* EXTRAIT *
····················

Pour l'envie, « si les actifs et les talents ne pouvaient être mis au service des autres » faudrait-il les supprimer ?(33). Il est en effet des talents qui ne se partagent pas, qui ne se divisent pas : la beauté, le charme, etc...? Pourquoi exclure ces talents de la répartition et ne partager que les autres ? Faut-il, pour parvenir à cette inégalité que les sociaux démocrates nous demandent de la mettre au service des autres, supprimer ces talents non partageables ? Cela est évidemment impossible. Dès lors pourquoi les exclure et au contraire « sanctionner » celui qui a le talent de gagner de l'argent, celui qui sait convenablement gérer ses biens ? Ne serait-ce pas simplement l'envie de ceux qui ne possèdent pas de tels dons qui justifierait leur adhésion à ces thèses « sociales »?
Mais surtout, les thèses rawlsiennes, nous dit Nozick, ne risquentelles pas à terme de conduire à l'enfermement des individus ? En effet, si dans un pays l'aide aux nécessiteux est jugée primordiale et si l'émigration est autorisée, les habitants de celui-ci ne seraient-ils pas tentés de se déplacer vers d'autres cieux où cette « clause sociale » ne serait pas obligatoire ? Dés lors, pour éviter cette fuite des talents, les dirigeants dudit pays ne seraient-ils pas progressivement tentés d'imaginer différents dispositifs coercitifs d'enfermement ? (34)
b) En second lieu, Nozick se demande également si la thèse Rawlsienne ne risque pas, peu à peu, de conduire à des logiques quasi-totalitaires pour deux raisons au moins :
- d'une part, ceux qui possèdent des biens dans la société en question ne seront-ils pas toujours tentés, au fur et à mesure, d'étendre les pouvoirs dudit État? Mieux, pour Nozick, cet égoïsme semble le fondement de toute action politique et des classes sociales qui prétendent vouloir un État fort ; « si vous éliminez ce pouvoir illégitime ( d'utiliser l'État à des fins personnelles)... vous éliminez ou vous restreignez de façon très nette les motivations qui sont à l'origine du désir d'influence politique » écrit-il, montrant ainsi son scepticisme sur l'intérêt que les hommes portent à la chose politique (35).

····················

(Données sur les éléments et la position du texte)

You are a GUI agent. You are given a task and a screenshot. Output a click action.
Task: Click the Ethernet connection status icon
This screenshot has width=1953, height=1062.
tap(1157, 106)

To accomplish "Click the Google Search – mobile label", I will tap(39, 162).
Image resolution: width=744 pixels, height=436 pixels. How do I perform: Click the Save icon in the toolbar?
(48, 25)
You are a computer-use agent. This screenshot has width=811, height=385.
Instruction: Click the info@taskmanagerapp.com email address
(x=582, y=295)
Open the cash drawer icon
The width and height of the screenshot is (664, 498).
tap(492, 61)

····················

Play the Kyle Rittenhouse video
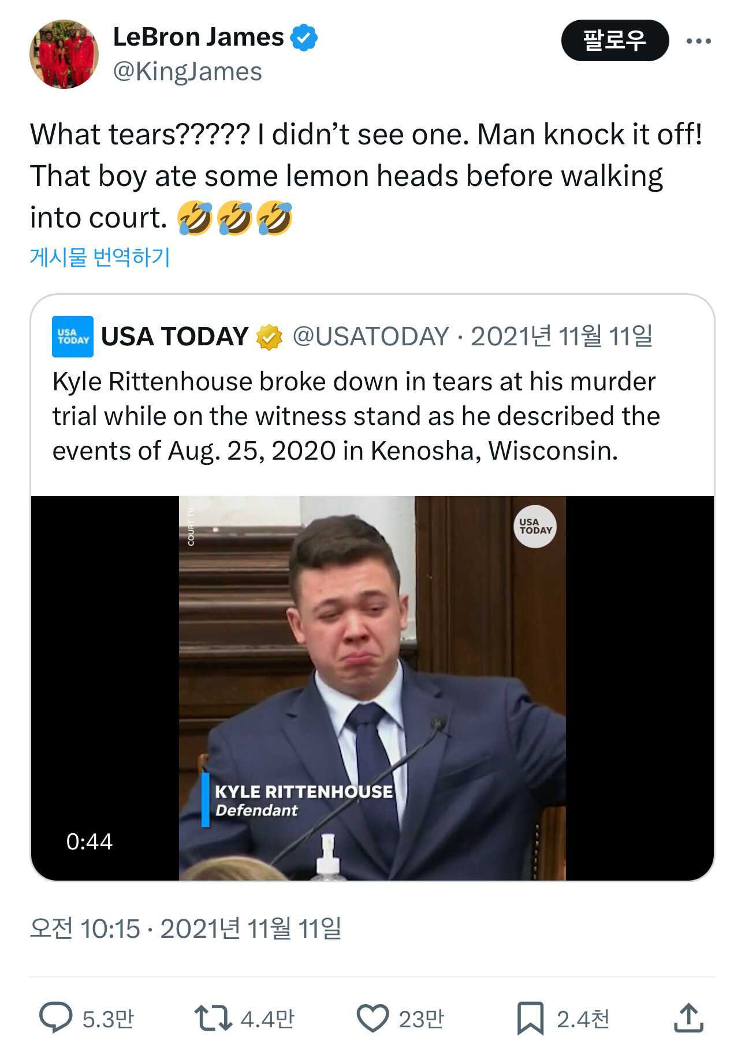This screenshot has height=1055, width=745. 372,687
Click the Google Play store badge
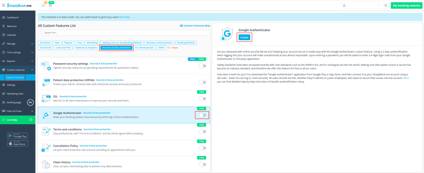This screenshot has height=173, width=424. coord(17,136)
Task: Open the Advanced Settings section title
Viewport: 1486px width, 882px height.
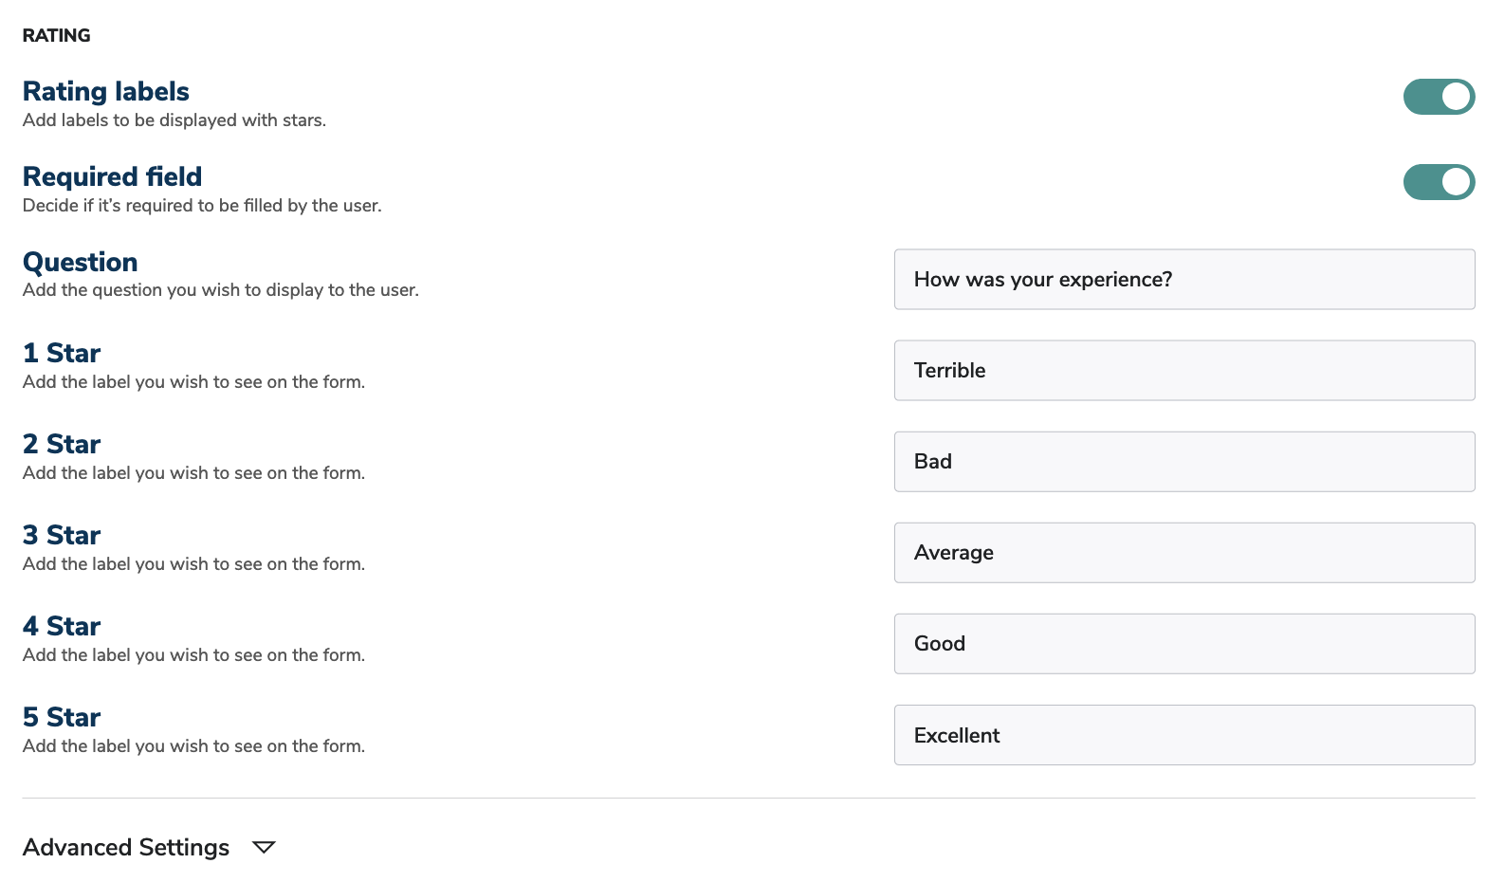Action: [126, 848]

····················

* CONSIGNES RÉDIGÉES *
A. Dans les enregistrements, modifiez les lignes comprises entre celle qui contient « Open the cash drawer icon » et celle qui contient « tap(492, 61) », toutes deux incluses, en remplaçant « cash drawer » par « receipt printer » et en laissant tout le reste intact.
B. Donnez la suite de l'extrait consacré à la critique des thèses rawlsiennes par Nozick.

* RÉPONSES PAR CONSIGNE *
A.
Open the receipt printer icon
The width and height of the screenshot is (664, 498).
tap(492, 61)

B.
- d'autre part, cette logique de redistribution constante réclamée par Rawls ne conduira-t-elle pas à terme à une intervention permanente de l'Etat ? Comment en effet contrôler le fait que chaque échange s'opère suivant les principes de justice posés par Rawls ? Les citoyens opposés audit système, voire lassés par celui-ci peuvent être tentés d'adopter des modèles qui leur conviendraient mieux. Pour éviter ces dérives, l'Etat ne risque-t-il pas à terme d'imaginer des mécanismes d'intervention de plus en plus fréquents dans la vie des êtres ? Il le pourrait, suggère Nozick, car il ne ferait ici qu'être en cohérence avec lui-même, il ne serait pas juste en effet que certains soient soumis à la logique de redistribution et d'autres pas. Mais en ce cas, comment éviter l'intervention constante sur la vie des individus ? (36)
c ) La troisième critique de la conception sociale de Rawls porte ensuite sur le caractère relativement univoque de celle-ci selon Nozick.
Comme le rappelle Patrick Savidan, pour Nozick, l'idée forte qu'il se fait du droit de propriété exclut « tout principe de redistribution » (37). Il est libertarien et selon lui, le droit à la liberté est une conséquence du droit à la propriété de soi-même (38).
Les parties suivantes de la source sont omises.